--- Start GIVEN INFORMATION ---

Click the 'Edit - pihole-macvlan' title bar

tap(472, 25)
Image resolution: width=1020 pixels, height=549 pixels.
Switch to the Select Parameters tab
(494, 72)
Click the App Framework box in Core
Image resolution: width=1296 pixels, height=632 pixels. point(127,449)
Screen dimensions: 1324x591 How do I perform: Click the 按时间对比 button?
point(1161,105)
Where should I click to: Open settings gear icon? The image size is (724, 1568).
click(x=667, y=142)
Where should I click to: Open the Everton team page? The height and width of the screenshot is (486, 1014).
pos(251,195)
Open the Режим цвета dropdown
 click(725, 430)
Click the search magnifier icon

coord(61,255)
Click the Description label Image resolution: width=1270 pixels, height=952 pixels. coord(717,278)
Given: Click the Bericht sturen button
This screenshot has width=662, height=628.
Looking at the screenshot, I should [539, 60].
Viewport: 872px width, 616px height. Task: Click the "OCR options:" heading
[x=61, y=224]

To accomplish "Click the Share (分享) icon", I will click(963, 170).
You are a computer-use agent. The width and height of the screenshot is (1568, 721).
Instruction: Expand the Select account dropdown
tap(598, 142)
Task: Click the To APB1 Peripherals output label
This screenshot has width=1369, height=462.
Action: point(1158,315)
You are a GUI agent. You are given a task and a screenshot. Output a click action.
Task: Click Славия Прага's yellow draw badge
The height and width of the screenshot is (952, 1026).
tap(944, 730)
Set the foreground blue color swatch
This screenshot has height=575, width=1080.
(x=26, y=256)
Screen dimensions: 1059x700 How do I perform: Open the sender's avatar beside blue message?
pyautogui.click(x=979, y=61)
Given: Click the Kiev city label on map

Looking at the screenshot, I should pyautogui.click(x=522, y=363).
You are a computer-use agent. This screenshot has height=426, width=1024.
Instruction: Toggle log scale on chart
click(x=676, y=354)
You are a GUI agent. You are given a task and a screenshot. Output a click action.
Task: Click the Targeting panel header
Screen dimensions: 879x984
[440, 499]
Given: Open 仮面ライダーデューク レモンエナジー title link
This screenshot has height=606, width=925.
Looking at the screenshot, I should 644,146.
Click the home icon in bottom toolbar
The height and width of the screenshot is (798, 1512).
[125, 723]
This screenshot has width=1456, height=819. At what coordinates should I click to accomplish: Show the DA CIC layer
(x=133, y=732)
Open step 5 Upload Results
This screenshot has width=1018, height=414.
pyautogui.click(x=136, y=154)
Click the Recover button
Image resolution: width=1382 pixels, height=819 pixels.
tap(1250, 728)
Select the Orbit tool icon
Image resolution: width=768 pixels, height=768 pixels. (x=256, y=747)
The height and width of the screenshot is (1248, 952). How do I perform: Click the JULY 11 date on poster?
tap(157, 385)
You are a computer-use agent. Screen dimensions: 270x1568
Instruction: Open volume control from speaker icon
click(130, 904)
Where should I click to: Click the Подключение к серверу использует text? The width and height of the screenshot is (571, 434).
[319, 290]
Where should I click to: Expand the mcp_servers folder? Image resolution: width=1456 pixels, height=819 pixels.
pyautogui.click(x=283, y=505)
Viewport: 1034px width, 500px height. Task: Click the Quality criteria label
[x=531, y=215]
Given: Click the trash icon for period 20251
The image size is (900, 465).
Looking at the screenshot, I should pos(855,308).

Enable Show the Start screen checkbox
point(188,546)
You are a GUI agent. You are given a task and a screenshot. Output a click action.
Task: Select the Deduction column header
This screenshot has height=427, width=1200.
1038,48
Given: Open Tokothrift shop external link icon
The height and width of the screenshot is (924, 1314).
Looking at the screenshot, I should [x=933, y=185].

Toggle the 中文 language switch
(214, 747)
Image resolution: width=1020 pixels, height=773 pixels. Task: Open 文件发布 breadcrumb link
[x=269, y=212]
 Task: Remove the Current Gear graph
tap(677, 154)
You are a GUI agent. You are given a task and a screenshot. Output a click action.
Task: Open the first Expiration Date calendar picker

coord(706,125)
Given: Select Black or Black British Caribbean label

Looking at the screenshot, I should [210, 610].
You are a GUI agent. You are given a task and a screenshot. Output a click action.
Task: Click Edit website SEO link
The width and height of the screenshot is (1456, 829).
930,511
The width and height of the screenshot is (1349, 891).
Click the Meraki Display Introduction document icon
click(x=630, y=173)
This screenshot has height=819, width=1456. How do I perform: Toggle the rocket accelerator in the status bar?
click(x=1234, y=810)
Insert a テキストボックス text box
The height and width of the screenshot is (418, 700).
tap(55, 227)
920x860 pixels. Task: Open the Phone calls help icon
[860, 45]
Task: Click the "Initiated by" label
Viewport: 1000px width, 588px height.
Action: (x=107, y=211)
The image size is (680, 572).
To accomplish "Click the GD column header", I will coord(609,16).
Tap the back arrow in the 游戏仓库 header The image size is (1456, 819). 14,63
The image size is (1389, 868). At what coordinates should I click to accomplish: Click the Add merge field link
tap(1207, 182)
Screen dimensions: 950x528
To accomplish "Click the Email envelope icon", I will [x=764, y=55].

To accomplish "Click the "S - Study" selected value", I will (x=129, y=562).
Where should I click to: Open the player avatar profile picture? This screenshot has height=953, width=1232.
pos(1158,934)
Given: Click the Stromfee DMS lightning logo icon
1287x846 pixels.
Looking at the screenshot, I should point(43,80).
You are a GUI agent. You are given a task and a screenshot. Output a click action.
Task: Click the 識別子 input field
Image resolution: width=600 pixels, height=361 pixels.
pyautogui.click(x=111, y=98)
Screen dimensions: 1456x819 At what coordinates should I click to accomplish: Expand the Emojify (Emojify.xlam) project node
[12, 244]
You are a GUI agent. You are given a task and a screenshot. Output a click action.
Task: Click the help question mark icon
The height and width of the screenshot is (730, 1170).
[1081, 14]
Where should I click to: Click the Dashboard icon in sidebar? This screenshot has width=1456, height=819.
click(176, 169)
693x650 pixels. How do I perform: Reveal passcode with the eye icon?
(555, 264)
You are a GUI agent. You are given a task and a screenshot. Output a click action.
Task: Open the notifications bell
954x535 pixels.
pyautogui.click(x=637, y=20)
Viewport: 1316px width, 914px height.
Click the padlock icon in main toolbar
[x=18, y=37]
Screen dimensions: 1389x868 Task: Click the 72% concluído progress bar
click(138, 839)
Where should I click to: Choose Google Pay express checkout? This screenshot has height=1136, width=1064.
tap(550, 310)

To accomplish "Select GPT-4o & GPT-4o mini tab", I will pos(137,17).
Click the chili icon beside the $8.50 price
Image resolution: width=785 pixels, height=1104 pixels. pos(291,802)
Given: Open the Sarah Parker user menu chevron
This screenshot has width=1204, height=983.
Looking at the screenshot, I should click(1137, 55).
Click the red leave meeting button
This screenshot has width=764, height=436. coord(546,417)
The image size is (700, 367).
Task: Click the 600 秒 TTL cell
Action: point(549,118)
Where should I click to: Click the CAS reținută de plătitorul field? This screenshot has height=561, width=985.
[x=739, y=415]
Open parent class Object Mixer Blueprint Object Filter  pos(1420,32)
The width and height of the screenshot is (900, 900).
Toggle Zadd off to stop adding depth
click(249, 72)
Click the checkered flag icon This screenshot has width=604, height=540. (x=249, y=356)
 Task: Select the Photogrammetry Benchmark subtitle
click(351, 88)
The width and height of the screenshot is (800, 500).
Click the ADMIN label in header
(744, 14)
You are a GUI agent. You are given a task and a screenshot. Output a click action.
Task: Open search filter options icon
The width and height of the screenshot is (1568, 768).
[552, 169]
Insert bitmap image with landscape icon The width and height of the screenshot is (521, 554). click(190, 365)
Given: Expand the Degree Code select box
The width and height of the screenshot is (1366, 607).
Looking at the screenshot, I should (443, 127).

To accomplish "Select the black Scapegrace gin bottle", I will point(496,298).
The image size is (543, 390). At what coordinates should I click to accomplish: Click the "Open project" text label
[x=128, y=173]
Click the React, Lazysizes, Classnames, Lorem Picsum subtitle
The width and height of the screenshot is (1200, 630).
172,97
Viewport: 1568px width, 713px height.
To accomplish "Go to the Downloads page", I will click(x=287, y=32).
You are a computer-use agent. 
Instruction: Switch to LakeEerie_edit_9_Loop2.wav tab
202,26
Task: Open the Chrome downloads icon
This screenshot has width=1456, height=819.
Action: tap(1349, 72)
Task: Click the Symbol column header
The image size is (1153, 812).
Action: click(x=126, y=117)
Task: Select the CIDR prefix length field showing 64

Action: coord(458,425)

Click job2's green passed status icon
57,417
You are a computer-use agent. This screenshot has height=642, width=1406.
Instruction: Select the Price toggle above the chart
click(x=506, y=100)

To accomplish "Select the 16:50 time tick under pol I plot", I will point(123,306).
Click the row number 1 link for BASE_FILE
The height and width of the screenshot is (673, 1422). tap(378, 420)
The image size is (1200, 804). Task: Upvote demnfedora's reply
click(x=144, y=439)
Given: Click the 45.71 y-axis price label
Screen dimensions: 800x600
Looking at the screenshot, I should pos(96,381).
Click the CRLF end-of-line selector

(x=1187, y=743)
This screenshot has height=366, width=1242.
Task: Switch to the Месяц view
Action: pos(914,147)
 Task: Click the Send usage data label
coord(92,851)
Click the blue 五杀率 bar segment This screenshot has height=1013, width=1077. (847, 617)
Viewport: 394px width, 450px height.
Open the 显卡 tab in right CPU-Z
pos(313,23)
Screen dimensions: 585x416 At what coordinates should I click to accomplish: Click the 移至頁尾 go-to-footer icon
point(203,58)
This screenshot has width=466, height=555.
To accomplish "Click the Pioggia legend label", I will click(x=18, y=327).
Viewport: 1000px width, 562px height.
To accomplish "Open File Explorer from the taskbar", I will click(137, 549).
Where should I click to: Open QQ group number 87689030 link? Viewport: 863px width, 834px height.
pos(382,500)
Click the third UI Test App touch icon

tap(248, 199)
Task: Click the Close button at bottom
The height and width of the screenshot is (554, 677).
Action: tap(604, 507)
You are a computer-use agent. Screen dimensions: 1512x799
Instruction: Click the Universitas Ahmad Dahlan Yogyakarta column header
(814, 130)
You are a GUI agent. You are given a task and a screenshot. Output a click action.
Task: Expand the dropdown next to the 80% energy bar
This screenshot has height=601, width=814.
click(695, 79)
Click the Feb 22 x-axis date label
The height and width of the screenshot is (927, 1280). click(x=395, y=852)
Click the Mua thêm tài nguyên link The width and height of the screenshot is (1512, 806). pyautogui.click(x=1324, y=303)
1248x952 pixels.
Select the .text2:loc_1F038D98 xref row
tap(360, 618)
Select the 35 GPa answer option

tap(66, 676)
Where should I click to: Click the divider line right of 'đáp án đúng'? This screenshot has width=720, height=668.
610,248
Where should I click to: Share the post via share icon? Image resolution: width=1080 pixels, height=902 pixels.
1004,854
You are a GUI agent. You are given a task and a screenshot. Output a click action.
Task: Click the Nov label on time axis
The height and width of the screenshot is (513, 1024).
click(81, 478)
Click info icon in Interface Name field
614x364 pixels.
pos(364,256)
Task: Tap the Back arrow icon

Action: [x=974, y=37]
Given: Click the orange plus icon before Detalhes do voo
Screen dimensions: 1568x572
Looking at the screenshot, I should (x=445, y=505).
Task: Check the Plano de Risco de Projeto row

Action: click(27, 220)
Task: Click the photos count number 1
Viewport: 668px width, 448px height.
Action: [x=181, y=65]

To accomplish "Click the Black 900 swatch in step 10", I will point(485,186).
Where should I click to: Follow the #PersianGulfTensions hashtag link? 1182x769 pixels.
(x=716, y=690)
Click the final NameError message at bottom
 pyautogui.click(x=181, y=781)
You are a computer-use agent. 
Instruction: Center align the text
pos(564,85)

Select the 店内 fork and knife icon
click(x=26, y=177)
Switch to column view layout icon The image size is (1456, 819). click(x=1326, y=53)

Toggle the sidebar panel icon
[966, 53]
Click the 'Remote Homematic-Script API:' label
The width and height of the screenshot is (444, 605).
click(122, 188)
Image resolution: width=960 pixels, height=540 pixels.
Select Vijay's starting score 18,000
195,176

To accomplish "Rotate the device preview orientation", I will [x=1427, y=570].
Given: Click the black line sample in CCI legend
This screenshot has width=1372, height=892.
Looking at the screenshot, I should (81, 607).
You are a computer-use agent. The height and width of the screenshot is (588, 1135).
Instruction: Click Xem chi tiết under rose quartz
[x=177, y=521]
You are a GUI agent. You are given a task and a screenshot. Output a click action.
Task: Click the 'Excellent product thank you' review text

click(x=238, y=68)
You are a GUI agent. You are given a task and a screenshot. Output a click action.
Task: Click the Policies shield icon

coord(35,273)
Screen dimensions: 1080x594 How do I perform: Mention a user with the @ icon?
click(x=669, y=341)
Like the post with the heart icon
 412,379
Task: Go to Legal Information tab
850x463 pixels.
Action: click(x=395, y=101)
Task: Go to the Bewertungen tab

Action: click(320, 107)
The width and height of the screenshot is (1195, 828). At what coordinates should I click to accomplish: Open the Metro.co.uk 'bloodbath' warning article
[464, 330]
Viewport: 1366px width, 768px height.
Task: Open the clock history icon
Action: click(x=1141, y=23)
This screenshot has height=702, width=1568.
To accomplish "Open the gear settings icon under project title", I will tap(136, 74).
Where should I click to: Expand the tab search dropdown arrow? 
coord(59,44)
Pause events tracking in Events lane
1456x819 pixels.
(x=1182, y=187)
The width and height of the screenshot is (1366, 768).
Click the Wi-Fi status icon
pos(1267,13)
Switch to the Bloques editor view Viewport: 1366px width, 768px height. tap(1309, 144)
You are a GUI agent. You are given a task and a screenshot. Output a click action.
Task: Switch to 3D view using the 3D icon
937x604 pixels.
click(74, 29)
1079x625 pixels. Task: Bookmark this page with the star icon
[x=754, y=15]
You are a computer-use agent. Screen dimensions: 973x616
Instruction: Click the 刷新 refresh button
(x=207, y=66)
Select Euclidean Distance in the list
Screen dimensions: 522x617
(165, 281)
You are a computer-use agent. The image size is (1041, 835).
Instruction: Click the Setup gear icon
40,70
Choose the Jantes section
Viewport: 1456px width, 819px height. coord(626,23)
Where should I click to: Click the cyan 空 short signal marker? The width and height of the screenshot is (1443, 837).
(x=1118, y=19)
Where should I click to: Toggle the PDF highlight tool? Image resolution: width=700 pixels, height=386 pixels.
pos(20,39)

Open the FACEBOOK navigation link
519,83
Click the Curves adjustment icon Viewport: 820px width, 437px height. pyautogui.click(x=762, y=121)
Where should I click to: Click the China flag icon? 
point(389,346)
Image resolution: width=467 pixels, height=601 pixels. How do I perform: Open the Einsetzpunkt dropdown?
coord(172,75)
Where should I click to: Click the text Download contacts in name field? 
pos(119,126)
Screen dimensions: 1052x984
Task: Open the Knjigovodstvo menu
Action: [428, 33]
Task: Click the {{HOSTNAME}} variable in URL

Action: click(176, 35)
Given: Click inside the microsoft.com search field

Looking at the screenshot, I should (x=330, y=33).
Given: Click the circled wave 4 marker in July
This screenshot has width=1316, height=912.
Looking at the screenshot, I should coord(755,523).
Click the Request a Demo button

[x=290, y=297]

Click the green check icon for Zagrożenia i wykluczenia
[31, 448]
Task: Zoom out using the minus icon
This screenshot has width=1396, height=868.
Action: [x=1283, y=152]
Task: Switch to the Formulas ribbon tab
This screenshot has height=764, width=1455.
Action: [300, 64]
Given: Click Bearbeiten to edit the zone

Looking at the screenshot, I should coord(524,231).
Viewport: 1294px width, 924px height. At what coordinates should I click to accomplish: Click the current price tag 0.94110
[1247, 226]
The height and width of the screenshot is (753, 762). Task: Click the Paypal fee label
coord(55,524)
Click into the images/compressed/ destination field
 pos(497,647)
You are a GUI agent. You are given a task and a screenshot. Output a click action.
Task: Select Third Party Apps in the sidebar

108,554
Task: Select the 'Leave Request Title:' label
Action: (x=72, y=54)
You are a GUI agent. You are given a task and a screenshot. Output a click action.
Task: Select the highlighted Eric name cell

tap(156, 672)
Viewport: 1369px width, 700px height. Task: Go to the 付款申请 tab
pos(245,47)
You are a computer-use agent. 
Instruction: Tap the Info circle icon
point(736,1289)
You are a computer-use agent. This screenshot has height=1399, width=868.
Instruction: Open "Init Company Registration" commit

--- End GIVEN INFORMATION ---

* **REQUIRED WORK**: In the lines from the one containing "This screenshot has height=819, width=1456." through the one containing "Looking at the screenshot, I should point(43,80).", inclusive, replace "envelope" with "mail" and leave the rest unchanged. Give back only those lines.

* **WRITTEN REPLY**:
This screenshot has height=819, width=1456. How do I perform: Toggle the rocket accelerator in the status bar?
click(x=1234, y=810)
Insert a テキストボックス text box
The height and width of the screenshot is (418, 700).
tap(55, 227)
920x860 pixels. Task: Open the Phone calls help icon
[860, 45]
Task: Click the "Initiated by" label
Viewport: 1000px width, 588px height.
Action: (x=107, y=211)
The image size is (680, 572).
To accomplish "Click the GD column header", I will coord(609,16).
Tap the back arrow in the 游戏仓库 header The image size is (1456, 819). 14,63
The image size is (1389, 868). At what coordinates should I click to accomplish: Click the Add merge field link
tap(1207, 182)
Screen dimensions: 950x528
To accomplish "Click the Email mail icon", I will [x=764, y=55].

To accomplish "Click the "S - Study" selected value", I will (x=129, y=562).
Where should I click to: Open the player avatar profile picture? This screenshot has height=953, width=1232.
pos(1158,934)
Given: Click the Stromfee DMS lightning logo icon
1287x846 pixels.
Looking at the screenshot, I should point(43,80).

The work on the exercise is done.